Barbara Erskine re-explores her favorite themes of obsession, romance, and the supernatural in this 500+-page novel told against the exotic backdrop of the lush Nile banks and the fascinating monuments of Egypt's ancient kings.
In 1866, famous artist Louisa Shelley, newly widowed cruises down from Luxor to Ashram. She recounts her travel adventures through her paintings/sketches and in her diary. In particular she revels in the telling of a newfound love and his gift of an ancient scent bottle.
Now in modern times, Louisa's great-great-granddaughter, Anna, at odds with her own life, returns to the scene of her ancestor's adventure, bringing the diary and the scent bottle back to Egypt where their return initiates a chain of events which threaten Anna's very life. Feelings of greed, obsession,and jealousy stir amongst the passengers on-board Anna's cruise, but the main force unleashed whirls from the hub of the scent bottle, the contents of which is protected by two malevolent priests who drain the lifeforce of all those who come within the bottle's sphere of influence.

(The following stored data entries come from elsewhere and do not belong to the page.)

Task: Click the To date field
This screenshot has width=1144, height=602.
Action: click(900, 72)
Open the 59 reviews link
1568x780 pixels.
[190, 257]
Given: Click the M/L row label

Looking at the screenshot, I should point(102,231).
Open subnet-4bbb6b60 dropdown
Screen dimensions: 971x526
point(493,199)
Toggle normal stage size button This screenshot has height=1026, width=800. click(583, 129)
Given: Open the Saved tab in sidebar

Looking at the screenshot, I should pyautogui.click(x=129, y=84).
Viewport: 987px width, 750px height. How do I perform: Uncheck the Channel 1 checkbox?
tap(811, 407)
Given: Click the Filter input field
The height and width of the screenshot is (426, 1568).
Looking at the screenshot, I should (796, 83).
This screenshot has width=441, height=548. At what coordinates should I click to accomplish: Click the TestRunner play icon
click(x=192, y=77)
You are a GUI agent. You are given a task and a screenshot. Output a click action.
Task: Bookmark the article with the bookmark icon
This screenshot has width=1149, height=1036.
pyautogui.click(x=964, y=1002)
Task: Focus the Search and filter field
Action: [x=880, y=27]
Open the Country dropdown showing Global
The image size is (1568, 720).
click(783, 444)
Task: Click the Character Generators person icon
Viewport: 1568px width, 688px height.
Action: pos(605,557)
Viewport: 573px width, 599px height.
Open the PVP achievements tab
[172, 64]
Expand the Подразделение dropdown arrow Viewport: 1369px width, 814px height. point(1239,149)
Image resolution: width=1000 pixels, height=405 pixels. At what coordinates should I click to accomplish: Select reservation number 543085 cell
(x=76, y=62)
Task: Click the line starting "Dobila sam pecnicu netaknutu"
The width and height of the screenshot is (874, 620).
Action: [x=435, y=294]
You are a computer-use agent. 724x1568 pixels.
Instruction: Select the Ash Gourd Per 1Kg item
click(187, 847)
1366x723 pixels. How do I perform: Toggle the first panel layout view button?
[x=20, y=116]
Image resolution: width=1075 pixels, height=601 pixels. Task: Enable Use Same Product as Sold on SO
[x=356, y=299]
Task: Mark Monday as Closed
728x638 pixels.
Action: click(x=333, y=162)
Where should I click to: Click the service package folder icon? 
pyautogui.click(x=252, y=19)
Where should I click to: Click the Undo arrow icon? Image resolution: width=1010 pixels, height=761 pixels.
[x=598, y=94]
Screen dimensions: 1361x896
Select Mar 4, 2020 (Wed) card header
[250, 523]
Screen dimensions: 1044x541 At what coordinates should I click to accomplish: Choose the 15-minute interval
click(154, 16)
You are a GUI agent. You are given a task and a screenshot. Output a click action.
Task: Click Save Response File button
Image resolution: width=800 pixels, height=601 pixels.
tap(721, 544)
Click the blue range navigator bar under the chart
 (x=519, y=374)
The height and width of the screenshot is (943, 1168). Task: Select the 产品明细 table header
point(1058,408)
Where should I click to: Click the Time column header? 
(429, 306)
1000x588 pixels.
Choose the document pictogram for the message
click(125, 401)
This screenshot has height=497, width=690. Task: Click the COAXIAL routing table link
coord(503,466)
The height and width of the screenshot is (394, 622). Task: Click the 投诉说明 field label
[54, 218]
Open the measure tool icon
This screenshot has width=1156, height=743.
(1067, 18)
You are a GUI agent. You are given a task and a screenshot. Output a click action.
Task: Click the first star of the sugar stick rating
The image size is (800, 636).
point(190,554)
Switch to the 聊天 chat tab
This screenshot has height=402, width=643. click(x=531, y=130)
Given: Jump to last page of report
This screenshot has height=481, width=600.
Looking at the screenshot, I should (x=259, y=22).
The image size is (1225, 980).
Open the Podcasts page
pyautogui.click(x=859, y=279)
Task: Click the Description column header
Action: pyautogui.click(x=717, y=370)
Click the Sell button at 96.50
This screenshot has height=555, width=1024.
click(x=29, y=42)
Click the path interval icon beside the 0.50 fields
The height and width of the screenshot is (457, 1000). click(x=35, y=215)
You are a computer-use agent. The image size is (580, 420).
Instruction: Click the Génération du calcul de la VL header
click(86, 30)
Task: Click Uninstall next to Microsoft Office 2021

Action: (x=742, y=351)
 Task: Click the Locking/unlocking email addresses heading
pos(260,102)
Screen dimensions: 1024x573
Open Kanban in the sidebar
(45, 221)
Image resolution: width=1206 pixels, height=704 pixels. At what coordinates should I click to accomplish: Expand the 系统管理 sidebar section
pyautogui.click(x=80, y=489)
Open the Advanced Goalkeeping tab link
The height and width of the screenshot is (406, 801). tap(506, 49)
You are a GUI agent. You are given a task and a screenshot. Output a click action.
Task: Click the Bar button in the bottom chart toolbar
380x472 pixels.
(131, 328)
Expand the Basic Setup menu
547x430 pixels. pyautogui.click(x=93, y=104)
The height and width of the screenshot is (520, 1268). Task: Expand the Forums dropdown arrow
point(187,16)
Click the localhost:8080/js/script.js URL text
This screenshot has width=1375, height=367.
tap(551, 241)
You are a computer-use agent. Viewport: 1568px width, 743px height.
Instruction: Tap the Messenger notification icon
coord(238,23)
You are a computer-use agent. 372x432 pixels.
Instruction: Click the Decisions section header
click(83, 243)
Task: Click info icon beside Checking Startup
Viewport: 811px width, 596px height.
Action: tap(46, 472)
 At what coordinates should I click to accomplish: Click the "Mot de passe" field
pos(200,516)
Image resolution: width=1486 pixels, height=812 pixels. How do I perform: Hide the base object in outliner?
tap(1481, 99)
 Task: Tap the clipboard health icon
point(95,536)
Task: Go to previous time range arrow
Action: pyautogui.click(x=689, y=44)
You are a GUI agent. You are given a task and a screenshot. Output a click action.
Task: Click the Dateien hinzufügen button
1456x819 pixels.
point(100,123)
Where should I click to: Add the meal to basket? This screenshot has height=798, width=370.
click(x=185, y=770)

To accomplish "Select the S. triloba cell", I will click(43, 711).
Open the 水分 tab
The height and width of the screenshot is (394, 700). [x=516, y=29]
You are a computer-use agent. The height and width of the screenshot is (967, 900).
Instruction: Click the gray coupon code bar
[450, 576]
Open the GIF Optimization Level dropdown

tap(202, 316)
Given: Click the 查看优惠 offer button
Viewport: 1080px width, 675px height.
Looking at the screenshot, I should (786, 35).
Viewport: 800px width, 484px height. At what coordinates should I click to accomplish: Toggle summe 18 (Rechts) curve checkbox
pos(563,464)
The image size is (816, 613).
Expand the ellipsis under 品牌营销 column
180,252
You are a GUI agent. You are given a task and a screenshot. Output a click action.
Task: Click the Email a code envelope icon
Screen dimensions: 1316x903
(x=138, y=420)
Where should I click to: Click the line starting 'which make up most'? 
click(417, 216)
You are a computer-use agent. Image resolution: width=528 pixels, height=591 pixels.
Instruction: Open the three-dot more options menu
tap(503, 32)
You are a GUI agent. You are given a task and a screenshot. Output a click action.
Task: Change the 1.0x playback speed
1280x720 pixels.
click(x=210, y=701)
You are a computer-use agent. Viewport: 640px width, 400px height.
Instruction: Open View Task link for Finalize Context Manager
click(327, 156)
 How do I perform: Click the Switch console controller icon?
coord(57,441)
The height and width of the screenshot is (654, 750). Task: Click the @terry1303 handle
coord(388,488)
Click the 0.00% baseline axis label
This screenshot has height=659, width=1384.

This particular foray into the supernatural is written very much in the more hurried style Ms Erskine employs in "On The Edge of Darkness". The characters are not as finely drawn as in her earlier successes, "Lady of Hay" and "Child of the Phoenix", nor does it contain the mind-chilling fear generated so frightfully well in "House of Echoes". Here, the frenetic state of the cruise passengers due from "exposure" to the priests and the bottle seems trite and a little too indignant to be considered realistic. There is a lot of angry repetitive conversation and a lot of toe-treading right from the start which in a normal holiday environment would not exist and could only be thought of as contrived by the author to suggest the dark behind-the-scenes workings of the priests. Even so, the events flow quickly and remain somewhat interesting due to the technique of interspercing Louisa's diary entries with corresponding moments during Anna's tour. One final problem---As the story runs on, accruing one catastrophe after another, it dies abruptly with no apparent ending or resolution other than an afterward by the author where we are told we like the characters must acknowledge the priests' evil and decide that some form of semi-unification amongst the book's persona will eventually and successfully combat it. While this ending may seem "real", it is nonetheless not a satisfacatory literary ending. The priests may or may not be subdued, nothing is rectified concretely and consequently,the reader feels taken for a ride with an appropriate destination in sight, but, alas, disappointingly never quite reaches the goal.
Hopefully, Ms Erskine's next endeavor will render a more satisfactory conclusion and rekindle that fresh interest in the unknown/occult that her earier works evoke.